As reported in The Lancet Oncology by Youn et al, interim results of a Korean phase II trial indicated activity with the combination of pembrolizumab plus the therapeutic DNA vaccine GX-188E in patients with human papillomavirus (HPV)-16– or HPV-18–positive advanced cervical cancer.
GX-188E (tirvalimogene teraplasmid) is a therapeutic HPV DNA vaccine that encodes HPV-16 and HPV-18 E6 and E7.
As stated by the investigators, “Pembrolizumab has been approved for the treatment of recurrent or metastatic cervical cancer, with an overall response rate of 14.3%. GX-188E vaccination has been shown to induce HPV E6-specific and E7-specific T-cell responses and cervical lesion regression in patients with cervical precancer.”
Study Details
The multicenter trial enrolled 36 patients with recurrent or advanced HPV-16– or HPV-18–positive cervical cancer who had disease progression after available standard-of-care therapy between June 2018 and March 2020. Treatment consisted of intramuscular GX-188E at 2 mg at weeks 1, 2, 4, 7, 13, and 19 (with one optional dose at week 46 at investigator discretion), and pembrolizumab at 200 mg every 3 weeks for up to 2 years or until disease progression. The primary endpoint was investigator-assessed overall response rate within 24 weeks using Response Evaluation Criteria in Solid Tumors version 1.1 in patients who received at least 45 days of treatment with at least one postbaseline tumor assessment.
KEY POINTS
- The combination of pembrolizumab and GX-188E produced response in 42% of evaluable patients.
- Responses were ongoing in 10 of 11 responders at data cutoff.
Responses
Among a total of 26 patients evaluable for interim activity, 11 (42%) had an objective response at 24 weeks, including complete response in 4 (15%). An additional four patients (15%) had stable disease, yielding a disease control rate of 58%. Response was observed in 10 (50%) of 20 patients with PD-L1–positive disease (combined positive core > 1), 1 (17%) of 6 with PD-L1–negative disease, 9 (45%) of 20 with HPV-16–positive disease and 2 (33%) of 6 with HPV-18–positive disease.

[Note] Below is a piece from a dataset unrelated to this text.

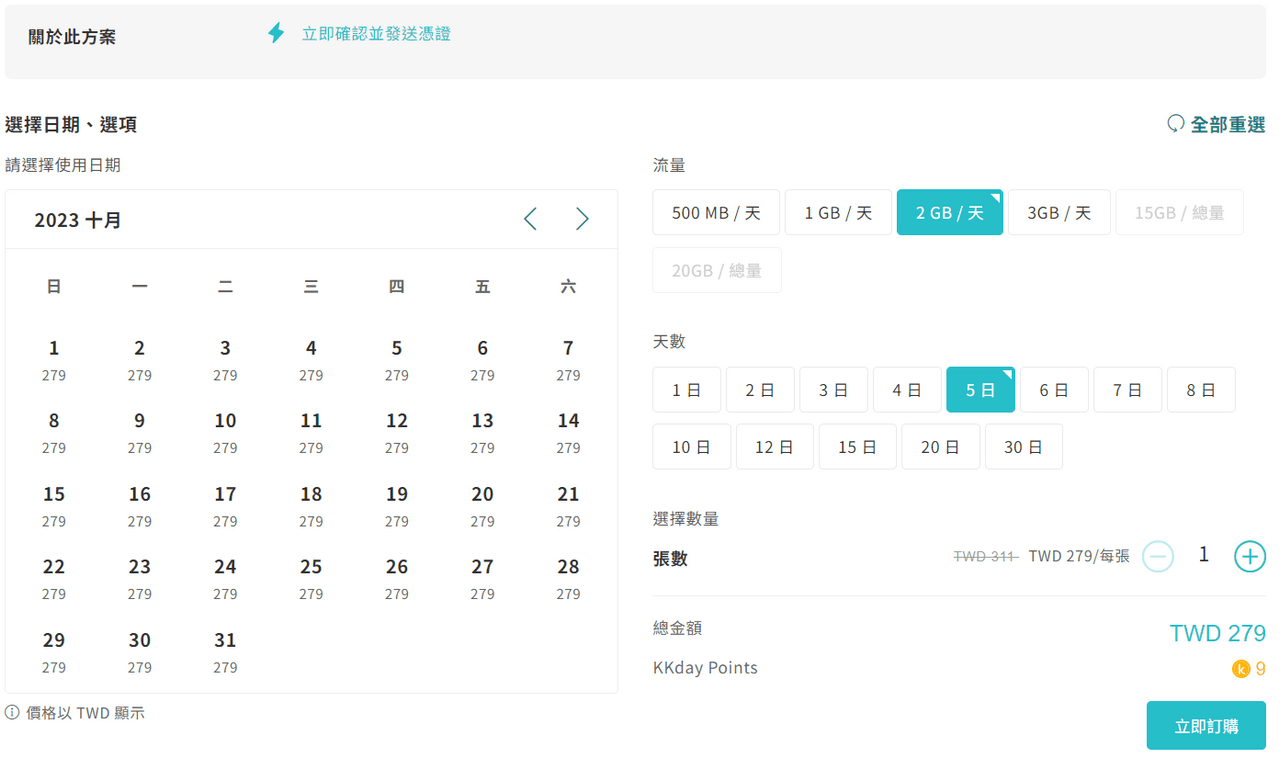
Task: Go to next month in calendar
Action: [582, 219]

All patients with a complete response had ongoing responses at data cutoff, with durations ranging from 3.3 months to 13.6 months. Responses were ongoing at data cutoff in six of seven patients with partial response, with durations ranging from 1.3 months to 7.7 months. Among the 26 patients, median progression-free survival was 4.9 months (95% confidence interval = 2.1–6.7 months), with a 6-month rate of 35%. DNA vaccine–induced T-cell responses were observed in 18 (78%) of 23 response-evaluable patients.
Toxicity
Treatment-related adverse events of any grade occurred in 16 (44%) of 36 patients. Grade 3 or 4 treatment-related adverse events occurred in four patients (11%) and consisted of grade 3 increased aspartate aminotransferase, syncope, pericardial effusion, and hyperkalemia, and grade 4 increased alanine aminotransferase. Drug-related serious adverse events included one case of grade 3 pericardial effusion and one case of grade 2 pyrexia. Immune-related adverse events occurred in seven patients (19%; all grade 1 or 2), with the most common being hypothyroidism (4 patients, 11%). No treatment-related deaths were reported.
The investigators concluded, “Treatment with GX-188E therapeutic vaccine plus pembrolizumab for patients with recurrent or advanced cervical cancer was safe and treatment-related adverse events were manageable. This combination therapy showed preliminary antitumor activity in this interim analysis, which could represent a new potential treatment option for this patient population. This trial is ongoing.”
Young Chul Sung, PhD, of Genexine, Seongnam-si, South Korea, is the corresponding author for The Lancet Oncology article.
Disclosure: The study was funded by National OncoVenture. For full disclosures of the study authors, visit thelancet.com.